Di: Marika De Vincenzi
Dalla fiera Marca di Bologna, evento annuale di riferimento per la Distribuzione moderna organizzata, emergono segnali di fiducia verso il comparto del suino (ma anche del bovino da carne).
Le dinamiche di una temporanea contrazione dei prezzi del maiale e il rallentamento dei listini della coscia per la stagionatura dei grandi prosciutti Dop alimenta l’ottimismo. Dopo anni in cui i costi di produzione, in particolare per gli stagionatori, hanno messo sotto pressione i margini degli operatori, le prospettive sembrano essere più rosee.
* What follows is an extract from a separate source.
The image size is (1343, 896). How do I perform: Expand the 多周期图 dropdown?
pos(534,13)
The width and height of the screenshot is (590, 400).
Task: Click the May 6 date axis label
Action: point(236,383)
C’è spazio, quindi, per alleggerire le giacenze nei magazzini e rafforzare magari i numeri destinati alla stagionatura, rafforzando così una filiera che ha in proiezione anche spazi di rilancio dell’export a livello mondiale.
C’è attesa lungo la filiera che possa ripartire dopo i blocchi legati alla Peste suina africana il mercato giapponese, tradizionalmente molto attento all’alta qualità e, di conseguenza, un’area di particolare interesse per le produzioni di salumeria Dop del Made in Italy.
L’ottimismo è l’ingrediente fondamentale per l’impresa.